Although penstemon can be grown in a range of upright containers, they can get rather tall and are better managed in 5-inch or larger pots. If plants haven’t been pinched in propagation, then most varieties should be given a light pinch about 7-10 days after transplanting to encourage branching and make a bushier, fuller plant.
Most penstemon are moderate feeders and generally require about 200 ppm nitrogen at every irrigation. Maintaining an electrical conductivity (EC) reading in the media of approximately 2.0 is usually sufficient for healthy growth. Maintain the pH at about 5.8-6.2. We have noticed that some penstemon are prone to high pH and iron deficiency. To correct the deficiency, keep media pH levels under control and drench periodically with iron sulfate or iron chelate at a rate of 4 oz. per 100 gal.
Penstemon require high light intensities and moderately warm temperatures (65-70º F daily average) for healthy growth and abundant flowering. Avoid overly wet and cold conditions immediately after transplant or you could lose some plants to fungal root rot.
Some of the newer annual types do not appear to be day-length sensitive, rather they are light accumulators. That is, the more light and higher the light intensity, the better the flowering and growth. This is not true of all penstemon, however, so pay careful attention to day-length requirements.
Many penstemon varieties are vigorous growers and will need chemical growth regulation throughout the production cycle. They appear to be responsive to a range of plant growth regulators. Sprays of Sumagic (Valent USA) at 5-10 ppm or B-9 (Chemtura Corp.) plus Cycocel (OHP, Inc.) combinations (2,500 ppm + 1,000 ppm, respectively) work well. Under the warm temperatures often experienced during late spring or early summer, several applications of PGRs may be needed.
With everything done right, most first-year-flowering penstemon produced as annuals in 5- to 6-inch pots will finish in about 11-12 weeks. Expect slightly longer times for 1-gal. and larger containers. After the plants get planted into the landscape, they should flourish and continue to flower throughout the season.

**What you will do:** Please name every plant growth regulator product that the text on growing penstemon recommends spraying.

**Collected data:**

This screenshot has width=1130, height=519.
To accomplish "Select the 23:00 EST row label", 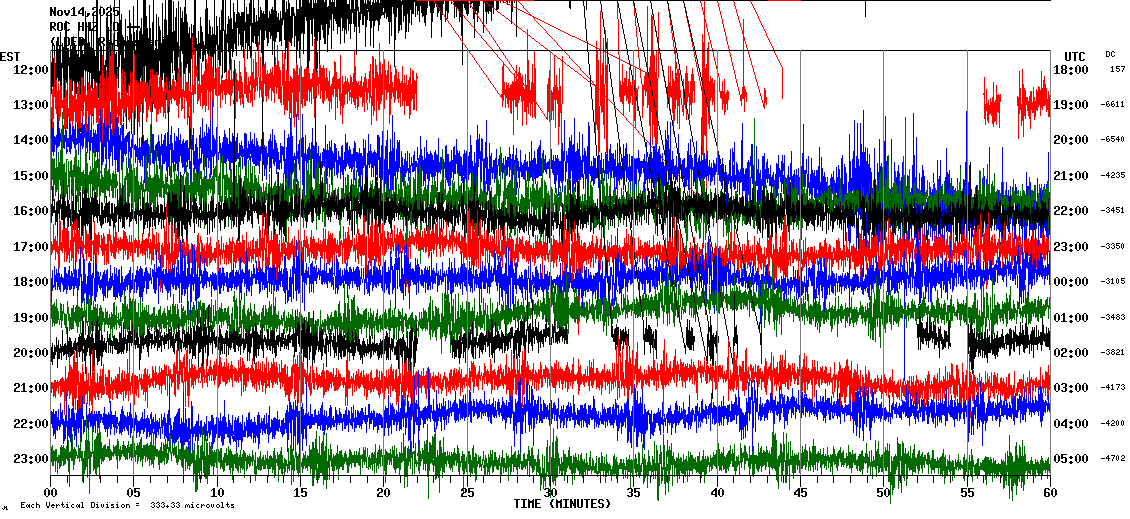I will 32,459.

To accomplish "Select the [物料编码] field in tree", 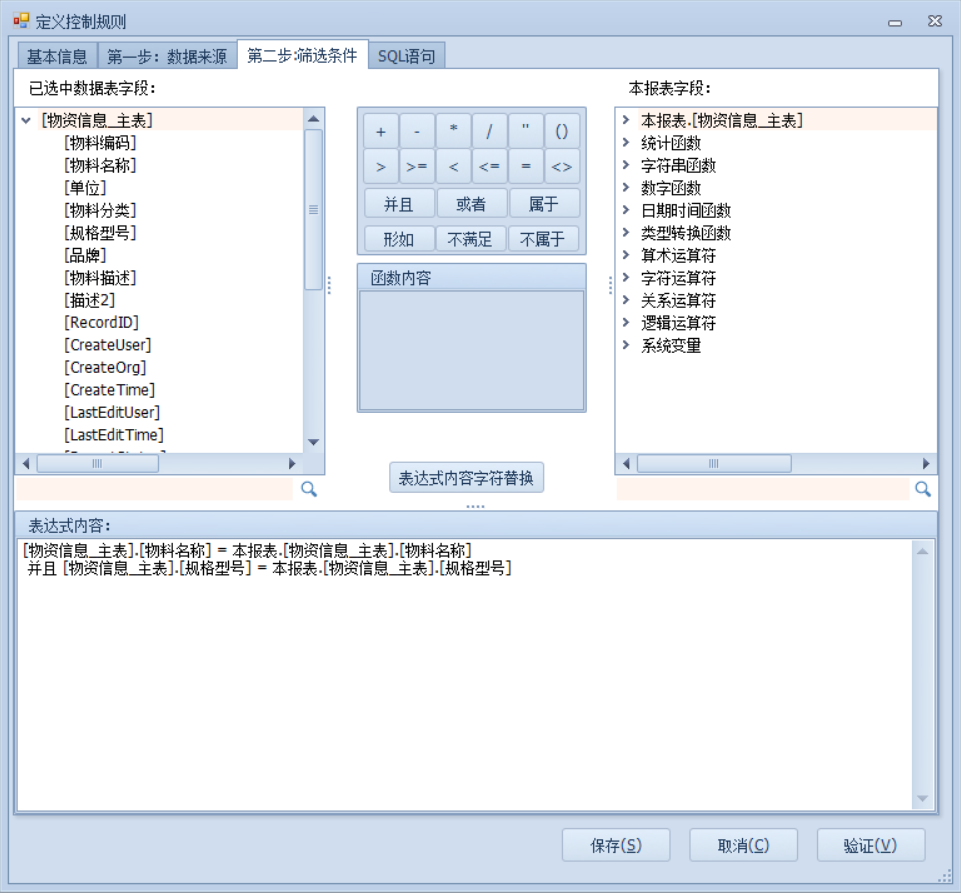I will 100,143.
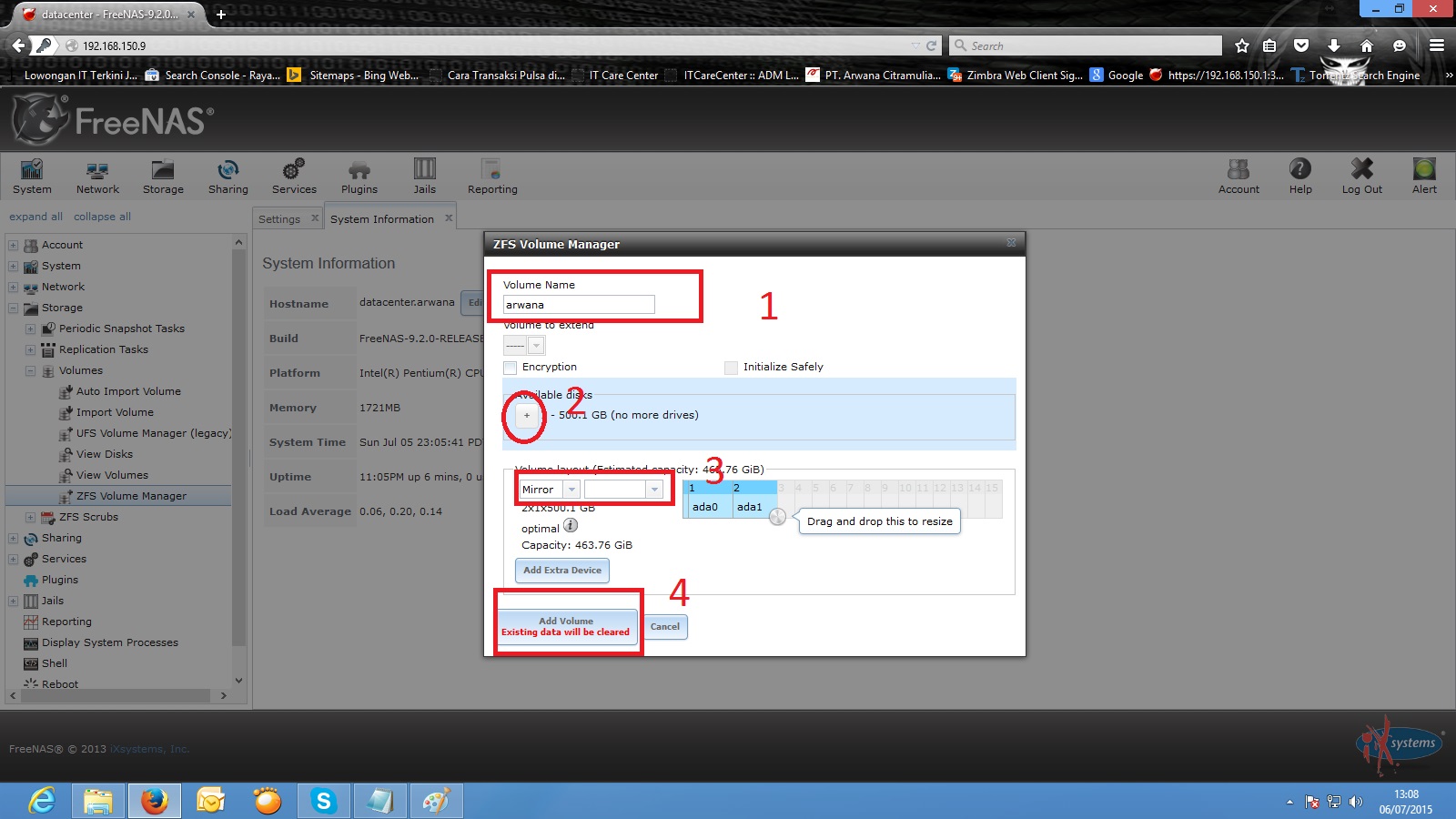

**Solution to this task:** Sumagic, B-9, Cycocel